I often hear people’s opinion on which language I shall speak to my own child! “Don’t you think we should understand what you’re telling your child?” Well, sure. In case you are included in our conversation. Otherwise, I am speaking to my baby. Stop listening. Am I too harsh? I think somebody telling me how to teach my baby to speak is harsh!

I would like my baby to understand his own family – I am Czech and most of my family doesn’t speak or even understand English. My husband is Indian and most of the elders in his family speak Hindi. And me and him communicate mostly in English (if you don’t count that hybrid language of ours as a separate newly invented tongue:). So if we want our child to speak to all his relatives, he will have to learn our native languages. And English will come naturally, it is all around him including our home. Are you skeptical, just like that lady know-it-all in grocery store? How did you learn your language? By listening and looking around! Now it makes sense, doesn’t it?

I speak to Aditya exclusively in Czech, even in public. I don’t want to make exceptions, because then they become a habit. If somebody speaks to the baby or me in English, then of course, I reply in English. The rest is between my baby and me. My husband had to be reminded at the beginning, that he should speak to him in Hindi – he felt like I should understand everything he says. Now he gets it and actually enjoys speaking to Aditya in his native language. And I am learning Hindi like never before! See, two pupils instead of one;)

I think it is important that if a family lives in a foreign country, parents speak to their children in their native language. Around myself I see stories of regret:

One of my friend’s parents came to America from Cambodia and wished for their two daughters to speak good English, fluently and without an accent like themselves. Their daughters have been born here and only learnt English. When they were teenagers, the parents wished they spoke Cambodian at least a little, so they signed them up for classes – they still don’t speak almost any Cambodian. Every Sunday these two daughters join their parents for a lunch. They don’t talk very much – the daughters don’t understand everything their own parents say and the parents’ English isn’t good enough that they would understand everything their daughters talk about…

And another story: My grandmother’s parents worked for a few years in Canada where they learnt English. When they had an argument, they fought in English, so their daughter (grandma) wouldn’t understand. Until today she’s sorry they didn’t teach her English. She feels like her opportunities in life could have been different.

And then I see stories of success:

A Slovak friend living in India has two kids. They both speak English, Hindi and Slovak without problems. I saw their younger one when she was learning to speak.
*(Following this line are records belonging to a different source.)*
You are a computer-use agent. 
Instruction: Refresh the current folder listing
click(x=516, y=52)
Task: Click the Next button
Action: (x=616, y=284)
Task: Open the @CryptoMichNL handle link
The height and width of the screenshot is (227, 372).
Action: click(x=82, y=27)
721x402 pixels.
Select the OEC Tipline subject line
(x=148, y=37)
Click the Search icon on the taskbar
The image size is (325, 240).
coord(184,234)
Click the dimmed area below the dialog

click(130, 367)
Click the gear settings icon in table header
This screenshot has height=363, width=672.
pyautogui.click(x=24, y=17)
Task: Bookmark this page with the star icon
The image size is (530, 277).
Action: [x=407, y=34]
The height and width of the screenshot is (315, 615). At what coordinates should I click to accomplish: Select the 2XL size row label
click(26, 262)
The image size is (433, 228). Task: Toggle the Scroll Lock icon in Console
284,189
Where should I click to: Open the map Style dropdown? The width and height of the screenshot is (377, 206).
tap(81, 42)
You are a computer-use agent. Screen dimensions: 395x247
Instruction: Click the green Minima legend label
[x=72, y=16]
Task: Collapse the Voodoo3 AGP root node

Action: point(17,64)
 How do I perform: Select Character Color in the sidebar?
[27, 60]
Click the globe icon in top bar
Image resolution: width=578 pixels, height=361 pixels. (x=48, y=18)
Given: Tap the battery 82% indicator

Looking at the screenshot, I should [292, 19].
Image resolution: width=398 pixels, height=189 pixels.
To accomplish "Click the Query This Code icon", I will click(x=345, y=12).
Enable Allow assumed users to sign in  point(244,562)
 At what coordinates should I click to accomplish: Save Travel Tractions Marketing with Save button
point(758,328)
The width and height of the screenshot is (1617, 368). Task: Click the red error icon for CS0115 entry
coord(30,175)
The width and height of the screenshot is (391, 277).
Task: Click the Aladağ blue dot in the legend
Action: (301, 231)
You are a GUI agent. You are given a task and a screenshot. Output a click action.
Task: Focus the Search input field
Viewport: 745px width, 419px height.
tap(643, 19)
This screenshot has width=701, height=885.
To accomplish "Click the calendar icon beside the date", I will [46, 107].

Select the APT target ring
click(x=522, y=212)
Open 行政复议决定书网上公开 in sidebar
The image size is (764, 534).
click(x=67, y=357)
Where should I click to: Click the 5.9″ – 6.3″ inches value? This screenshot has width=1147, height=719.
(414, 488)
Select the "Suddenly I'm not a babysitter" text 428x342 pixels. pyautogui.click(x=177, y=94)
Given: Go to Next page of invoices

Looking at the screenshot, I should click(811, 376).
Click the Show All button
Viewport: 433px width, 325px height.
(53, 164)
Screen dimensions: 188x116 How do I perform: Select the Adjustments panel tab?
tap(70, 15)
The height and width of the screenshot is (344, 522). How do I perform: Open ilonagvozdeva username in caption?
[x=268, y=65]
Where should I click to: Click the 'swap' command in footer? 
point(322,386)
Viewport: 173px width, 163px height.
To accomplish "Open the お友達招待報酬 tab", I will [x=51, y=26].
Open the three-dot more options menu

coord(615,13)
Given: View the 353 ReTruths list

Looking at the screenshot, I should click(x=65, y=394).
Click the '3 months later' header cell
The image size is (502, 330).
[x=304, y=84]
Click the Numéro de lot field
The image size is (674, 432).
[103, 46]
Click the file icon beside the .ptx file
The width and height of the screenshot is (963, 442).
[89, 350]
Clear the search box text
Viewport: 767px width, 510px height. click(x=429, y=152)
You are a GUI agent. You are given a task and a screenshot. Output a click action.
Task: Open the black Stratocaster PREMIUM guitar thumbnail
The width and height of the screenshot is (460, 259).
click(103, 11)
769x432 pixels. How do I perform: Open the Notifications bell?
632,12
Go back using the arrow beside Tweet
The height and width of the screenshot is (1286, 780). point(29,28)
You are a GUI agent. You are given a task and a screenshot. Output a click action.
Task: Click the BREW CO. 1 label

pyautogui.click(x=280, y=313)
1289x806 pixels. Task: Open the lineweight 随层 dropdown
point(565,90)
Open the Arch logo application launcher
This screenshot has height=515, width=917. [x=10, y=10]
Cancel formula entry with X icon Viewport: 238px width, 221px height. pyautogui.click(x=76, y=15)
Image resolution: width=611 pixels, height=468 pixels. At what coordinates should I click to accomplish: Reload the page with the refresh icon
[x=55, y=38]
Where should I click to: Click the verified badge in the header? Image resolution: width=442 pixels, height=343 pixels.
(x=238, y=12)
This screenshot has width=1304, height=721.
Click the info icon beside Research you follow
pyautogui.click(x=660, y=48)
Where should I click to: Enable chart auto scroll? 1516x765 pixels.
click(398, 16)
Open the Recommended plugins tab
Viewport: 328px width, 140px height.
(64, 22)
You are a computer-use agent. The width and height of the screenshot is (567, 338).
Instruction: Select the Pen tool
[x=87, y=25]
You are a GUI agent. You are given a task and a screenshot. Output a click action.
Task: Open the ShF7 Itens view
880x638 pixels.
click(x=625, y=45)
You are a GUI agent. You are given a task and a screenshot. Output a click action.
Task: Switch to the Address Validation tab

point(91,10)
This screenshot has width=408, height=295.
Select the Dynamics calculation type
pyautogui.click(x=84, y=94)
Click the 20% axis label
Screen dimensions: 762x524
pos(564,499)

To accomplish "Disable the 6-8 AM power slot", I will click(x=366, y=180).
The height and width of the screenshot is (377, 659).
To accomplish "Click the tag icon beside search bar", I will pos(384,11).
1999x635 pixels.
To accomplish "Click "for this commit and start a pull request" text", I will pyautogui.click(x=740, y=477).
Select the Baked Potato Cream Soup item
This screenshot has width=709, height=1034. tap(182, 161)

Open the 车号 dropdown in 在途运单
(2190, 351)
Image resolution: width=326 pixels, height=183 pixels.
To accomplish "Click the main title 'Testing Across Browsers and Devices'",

She had a cup of tea and told her mother in Slovak “hot, hot”, but her mother didn’t hear her at that moment, so she turned to her father and repeated in Hindi “hot”. Even at that age she already knew which language to use while communicating with her parents! (This is to those who say, that my child will be ‘confused’.)

I grew up in Czechoslovakia, which is now separated into the Czech Republic and Slovakia. Each of the countries, even in union, used a different language (Czech and Slovak). Growing up, we spoke both languages. They were all around, TV was bilingual. We never considered ourselves bilingual, now I know we were, because kids who grew up in Czech Republic after the separation, don’t understand Slovak well anymore. It was easy and natural that we acquired both languages.

Babies are little geniuses when it comes to speaking. If you start early, they soak up all you offer!

There are, however two different approaches to raising bilingual/ multilingual children. You either are or are not a native speaker of the second language you want to teach your child. You can teach your child a language that is not your native, your child can actually learn a language that you don’t even speak. It’s all about the approach, but I have to stress here, if you are planning to raise your child bilingual, you will be more successful with a plan.

There are several myths about bilingualism, let’s have a look at some.

A child will become “confused” and mix languages if he learns more than one at a time.
>> Mixing is normal, just like kids like to mix games, stories and food, they will be mixing languages if they know more than one. This can actually add to their vocabulary later in life and it will definitely amplify their fantasy!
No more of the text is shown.